■ **ACTION ITEM**: Can you pull out each line of the data below that includes the word "from"?

(Dataset entries)
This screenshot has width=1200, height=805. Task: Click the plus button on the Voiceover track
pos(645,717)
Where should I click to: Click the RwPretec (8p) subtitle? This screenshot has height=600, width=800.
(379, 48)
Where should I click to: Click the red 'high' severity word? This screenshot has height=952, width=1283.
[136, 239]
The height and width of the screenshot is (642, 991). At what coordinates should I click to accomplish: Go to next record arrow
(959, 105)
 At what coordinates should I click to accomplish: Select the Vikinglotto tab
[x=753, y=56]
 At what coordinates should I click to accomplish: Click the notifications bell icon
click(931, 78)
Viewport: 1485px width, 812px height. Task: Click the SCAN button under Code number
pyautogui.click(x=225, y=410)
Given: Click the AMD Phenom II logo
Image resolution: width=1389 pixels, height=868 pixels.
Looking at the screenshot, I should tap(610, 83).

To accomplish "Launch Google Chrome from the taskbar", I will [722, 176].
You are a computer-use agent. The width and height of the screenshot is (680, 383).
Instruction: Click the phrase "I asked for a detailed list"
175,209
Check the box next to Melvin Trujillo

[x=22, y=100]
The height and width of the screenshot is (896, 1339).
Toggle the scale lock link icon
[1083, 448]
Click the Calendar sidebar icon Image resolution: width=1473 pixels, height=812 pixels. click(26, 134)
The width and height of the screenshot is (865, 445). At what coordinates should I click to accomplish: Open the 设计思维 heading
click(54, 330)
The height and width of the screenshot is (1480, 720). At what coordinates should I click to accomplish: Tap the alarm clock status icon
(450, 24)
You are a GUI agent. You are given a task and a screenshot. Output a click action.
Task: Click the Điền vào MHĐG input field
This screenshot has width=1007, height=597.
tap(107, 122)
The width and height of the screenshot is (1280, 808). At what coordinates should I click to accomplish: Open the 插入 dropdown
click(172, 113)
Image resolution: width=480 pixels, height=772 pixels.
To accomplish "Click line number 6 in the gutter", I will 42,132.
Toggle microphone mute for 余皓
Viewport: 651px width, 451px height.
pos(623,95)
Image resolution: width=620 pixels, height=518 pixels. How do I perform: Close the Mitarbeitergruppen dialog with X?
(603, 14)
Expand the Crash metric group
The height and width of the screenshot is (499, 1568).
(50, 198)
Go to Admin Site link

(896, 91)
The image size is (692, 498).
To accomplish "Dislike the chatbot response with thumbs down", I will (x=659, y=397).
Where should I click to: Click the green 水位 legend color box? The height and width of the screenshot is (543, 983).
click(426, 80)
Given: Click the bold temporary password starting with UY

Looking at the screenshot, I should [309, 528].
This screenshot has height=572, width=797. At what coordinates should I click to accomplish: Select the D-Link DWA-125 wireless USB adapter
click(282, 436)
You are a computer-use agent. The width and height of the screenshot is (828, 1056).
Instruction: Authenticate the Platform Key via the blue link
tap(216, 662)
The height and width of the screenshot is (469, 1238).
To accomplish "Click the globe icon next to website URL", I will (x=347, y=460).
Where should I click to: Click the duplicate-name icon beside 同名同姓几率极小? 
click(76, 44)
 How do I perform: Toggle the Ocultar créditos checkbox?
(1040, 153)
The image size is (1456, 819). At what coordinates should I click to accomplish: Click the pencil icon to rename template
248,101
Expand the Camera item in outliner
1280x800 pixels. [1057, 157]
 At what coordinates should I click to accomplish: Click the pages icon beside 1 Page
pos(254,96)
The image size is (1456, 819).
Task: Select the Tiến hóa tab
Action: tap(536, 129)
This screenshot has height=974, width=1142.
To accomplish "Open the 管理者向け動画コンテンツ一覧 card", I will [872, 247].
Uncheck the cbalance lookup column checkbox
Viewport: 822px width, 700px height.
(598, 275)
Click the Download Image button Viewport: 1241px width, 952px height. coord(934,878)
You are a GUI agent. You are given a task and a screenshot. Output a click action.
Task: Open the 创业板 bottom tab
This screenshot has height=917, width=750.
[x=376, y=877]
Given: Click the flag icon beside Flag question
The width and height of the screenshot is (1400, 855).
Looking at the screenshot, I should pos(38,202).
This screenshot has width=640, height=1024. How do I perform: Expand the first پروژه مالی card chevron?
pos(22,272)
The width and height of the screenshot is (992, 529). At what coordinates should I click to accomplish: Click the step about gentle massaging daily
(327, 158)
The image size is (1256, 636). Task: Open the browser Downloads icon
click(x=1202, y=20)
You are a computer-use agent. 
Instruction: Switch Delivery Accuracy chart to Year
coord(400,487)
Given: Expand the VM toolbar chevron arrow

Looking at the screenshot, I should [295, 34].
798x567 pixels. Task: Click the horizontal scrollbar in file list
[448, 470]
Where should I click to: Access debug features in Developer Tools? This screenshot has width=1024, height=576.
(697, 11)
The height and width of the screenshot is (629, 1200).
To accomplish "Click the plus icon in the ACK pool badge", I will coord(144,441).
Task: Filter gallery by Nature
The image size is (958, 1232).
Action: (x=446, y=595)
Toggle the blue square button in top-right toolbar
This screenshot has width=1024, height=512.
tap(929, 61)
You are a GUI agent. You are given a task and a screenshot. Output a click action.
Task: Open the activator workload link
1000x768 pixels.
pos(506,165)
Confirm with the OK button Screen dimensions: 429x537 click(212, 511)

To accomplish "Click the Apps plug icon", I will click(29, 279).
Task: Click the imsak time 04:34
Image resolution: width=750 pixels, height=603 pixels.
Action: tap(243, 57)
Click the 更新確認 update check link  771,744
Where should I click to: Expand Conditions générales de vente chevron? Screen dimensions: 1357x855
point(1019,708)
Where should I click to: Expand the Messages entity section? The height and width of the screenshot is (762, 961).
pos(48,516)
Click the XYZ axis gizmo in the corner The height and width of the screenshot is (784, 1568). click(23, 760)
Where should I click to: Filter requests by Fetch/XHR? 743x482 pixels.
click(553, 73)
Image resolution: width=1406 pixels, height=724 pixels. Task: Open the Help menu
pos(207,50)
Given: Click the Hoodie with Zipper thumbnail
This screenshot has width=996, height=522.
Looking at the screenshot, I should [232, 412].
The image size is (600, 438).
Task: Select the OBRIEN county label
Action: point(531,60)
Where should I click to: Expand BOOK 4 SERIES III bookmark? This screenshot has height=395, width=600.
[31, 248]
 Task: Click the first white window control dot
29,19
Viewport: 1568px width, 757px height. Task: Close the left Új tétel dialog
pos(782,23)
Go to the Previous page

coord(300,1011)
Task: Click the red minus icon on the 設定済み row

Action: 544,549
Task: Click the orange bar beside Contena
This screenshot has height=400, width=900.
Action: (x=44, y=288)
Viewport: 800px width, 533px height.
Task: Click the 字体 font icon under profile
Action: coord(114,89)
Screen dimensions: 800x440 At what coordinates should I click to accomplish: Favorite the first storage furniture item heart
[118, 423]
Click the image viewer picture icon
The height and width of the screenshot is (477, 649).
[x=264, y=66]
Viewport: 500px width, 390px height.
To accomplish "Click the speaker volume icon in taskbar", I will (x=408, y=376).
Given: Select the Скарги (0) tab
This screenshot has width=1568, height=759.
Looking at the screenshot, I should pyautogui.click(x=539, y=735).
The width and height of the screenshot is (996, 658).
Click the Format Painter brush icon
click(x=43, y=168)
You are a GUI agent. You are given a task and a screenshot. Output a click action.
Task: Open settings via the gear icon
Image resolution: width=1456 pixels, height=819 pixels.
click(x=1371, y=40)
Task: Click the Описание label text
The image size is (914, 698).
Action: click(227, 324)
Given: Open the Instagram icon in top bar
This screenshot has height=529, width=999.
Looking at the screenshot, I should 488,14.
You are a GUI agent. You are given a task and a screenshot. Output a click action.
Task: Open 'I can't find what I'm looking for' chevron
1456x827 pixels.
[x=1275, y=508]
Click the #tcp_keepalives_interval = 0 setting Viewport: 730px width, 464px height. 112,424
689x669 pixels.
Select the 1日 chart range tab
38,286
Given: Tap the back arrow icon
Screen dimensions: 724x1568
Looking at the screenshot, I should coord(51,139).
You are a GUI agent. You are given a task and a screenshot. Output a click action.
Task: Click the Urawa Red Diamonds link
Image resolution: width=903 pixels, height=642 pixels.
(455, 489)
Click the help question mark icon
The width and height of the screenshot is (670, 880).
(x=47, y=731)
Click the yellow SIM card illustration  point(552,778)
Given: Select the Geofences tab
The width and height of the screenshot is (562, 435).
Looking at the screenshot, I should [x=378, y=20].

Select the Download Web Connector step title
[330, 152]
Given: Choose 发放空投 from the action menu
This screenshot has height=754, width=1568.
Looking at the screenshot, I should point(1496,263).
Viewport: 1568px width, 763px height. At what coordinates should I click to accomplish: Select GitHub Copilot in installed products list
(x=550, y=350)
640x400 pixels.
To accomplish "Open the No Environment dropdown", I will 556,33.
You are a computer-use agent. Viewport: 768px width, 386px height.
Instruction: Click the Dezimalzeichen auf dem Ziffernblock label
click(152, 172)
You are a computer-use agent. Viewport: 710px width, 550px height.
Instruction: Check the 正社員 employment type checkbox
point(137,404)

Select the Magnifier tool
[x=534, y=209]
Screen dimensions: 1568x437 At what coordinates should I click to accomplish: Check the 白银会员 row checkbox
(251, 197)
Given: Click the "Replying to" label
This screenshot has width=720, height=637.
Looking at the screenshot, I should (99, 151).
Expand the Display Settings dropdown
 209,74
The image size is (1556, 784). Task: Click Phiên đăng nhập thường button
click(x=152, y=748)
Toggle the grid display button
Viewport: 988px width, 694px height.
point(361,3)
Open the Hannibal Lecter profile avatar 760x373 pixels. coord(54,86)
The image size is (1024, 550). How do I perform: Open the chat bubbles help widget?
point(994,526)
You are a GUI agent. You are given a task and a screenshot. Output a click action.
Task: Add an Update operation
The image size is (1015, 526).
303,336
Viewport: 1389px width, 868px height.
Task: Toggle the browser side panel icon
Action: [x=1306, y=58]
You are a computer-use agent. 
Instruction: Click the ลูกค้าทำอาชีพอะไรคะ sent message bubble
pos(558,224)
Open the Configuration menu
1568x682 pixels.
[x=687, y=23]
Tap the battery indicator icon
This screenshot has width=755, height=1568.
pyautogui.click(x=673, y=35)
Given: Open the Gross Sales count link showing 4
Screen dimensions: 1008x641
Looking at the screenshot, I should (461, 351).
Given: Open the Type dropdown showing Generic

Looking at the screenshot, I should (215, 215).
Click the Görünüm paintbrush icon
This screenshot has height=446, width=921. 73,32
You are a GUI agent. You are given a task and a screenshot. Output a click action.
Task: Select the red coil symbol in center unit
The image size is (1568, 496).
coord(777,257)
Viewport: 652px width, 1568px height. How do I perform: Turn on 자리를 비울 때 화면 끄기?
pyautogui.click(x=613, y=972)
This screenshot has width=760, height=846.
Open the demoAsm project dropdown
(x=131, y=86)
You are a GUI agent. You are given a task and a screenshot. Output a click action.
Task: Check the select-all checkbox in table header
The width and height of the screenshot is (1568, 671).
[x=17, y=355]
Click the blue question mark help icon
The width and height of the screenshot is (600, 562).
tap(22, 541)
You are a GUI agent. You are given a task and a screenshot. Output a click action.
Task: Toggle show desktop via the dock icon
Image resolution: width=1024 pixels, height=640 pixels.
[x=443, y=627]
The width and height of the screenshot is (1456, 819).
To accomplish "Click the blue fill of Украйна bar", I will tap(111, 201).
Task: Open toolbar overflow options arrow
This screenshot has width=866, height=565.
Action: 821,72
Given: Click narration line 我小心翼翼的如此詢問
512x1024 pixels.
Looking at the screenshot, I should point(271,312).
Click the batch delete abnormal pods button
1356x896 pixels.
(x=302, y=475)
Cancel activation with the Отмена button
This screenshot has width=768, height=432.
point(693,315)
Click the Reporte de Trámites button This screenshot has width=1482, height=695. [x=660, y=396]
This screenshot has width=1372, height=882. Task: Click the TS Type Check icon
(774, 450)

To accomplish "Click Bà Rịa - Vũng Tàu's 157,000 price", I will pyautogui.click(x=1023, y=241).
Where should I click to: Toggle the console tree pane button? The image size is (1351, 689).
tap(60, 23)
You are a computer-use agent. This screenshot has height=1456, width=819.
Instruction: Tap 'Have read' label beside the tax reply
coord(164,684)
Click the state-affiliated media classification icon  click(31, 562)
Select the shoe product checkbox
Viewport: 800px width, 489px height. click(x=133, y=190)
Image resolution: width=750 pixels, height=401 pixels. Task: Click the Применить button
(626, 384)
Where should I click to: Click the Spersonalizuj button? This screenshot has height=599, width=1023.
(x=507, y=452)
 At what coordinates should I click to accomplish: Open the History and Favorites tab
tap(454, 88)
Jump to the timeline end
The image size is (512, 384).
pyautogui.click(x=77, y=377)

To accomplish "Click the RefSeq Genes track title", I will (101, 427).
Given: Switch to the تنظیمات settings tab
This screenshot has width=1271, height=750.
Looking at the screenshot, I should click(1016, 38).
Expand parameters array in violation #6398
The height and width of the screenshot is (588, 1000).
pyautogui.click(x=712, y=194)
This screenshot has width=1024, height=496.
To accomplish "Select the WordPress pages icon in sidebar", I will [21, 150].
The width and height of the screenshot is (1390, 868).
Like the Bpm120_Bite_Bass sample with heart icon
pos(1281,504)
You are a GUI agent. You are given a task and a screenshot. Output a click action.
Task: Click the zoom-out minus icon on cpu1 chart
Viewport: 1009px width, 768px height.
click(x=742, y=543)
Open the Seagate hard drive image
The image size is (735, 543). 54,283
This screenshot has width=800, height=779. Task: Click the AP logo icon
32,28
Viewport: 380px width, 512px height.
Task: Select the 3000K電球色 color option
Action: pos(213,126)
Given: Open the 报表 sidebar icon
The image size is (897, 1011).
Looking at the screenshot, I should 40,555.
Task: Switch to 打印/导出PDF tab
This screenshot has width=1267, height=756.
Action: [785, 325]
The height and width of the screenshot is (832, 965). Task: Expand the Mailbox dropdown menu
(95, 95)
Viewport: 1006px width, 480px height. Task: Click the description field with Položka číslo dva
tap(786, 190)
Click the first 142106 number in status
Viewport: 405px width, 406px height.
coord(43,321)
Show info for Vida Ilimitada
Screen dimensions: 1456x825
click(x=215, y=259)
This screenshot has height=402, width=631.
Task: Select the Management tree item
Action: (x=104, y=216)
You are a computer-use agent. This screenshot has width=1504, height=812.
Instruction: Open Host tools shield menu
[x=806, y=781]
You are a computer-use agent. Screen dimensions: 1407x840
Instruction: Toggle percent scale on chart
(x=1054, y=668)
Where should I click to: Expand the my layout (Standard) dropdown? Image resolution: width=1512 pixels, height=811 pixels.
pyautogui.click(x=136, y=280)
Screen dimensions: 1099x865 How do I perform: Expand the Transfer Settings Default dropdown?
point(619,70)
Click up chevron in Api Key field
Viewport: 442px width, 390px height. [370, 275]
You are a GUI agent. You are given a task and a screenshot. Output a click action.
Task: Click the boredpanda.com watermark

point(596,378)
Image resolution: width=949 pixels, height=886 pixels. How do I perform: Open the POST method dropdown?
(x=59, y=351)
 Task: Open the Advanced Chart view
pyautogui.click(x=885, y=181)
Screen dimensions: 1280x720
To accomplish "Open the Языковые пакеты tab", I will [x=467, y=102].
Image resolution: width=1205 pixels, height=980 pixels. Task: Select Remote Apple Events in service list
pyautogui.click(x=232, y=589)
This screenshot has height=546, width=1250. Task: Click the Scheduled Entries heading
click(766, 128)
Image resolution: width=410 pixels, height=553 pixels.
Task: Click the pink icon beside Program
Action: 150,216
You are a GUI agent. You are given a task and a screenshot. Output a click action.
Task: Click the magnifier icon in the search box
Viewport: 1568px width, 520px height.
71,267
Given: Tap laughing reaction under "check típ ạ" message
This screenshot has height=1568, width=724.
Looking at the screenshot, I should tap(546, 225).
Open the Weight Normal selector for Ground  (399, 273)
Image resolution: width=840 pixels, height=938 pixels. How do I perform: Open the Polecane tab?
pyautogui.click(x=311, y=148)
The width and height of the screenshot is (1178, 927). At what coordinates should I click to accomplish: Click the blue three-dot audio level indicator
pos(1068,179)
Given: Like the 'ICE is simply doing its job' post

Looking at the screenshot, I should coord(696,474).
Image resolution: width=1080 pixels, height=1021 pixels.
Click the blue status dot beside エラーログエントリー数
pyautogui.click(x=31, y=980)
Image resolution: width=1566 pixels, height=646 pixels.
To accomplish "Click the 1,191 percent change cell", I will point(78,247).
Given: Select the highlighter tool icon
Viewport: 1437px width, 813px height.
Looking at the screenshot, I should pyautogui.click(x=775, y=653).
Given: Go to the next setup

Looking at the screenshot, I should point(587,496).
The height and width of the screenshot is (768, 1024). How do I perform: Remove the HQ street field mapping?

■ **TASK RESULT**:
To accomplish "Launch Google Chrome from the taskbar", I will [722, 176].
Given: Choose 发放空投 from the action menu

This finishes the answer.